▶ **RAW DATA**:
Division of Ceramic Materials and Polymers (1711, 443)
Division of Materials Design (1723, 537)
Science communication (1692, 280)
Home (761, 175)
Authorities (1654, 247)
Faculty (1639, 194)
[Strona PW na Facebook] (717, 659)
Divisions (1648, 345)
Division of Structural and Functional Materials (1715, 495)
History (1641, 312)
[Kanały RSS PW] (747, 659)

▶ **TASK PROMPT**: For every line of the records that has the word "Materials" in it, make a copy.

▶ **PROBLEM SOLUTION**:
Division of Ceramic Materials and Polymers (1711, 443)
Division of Materials Design (1723, 537)
Division of Structural and Functional Materials (1715, 495)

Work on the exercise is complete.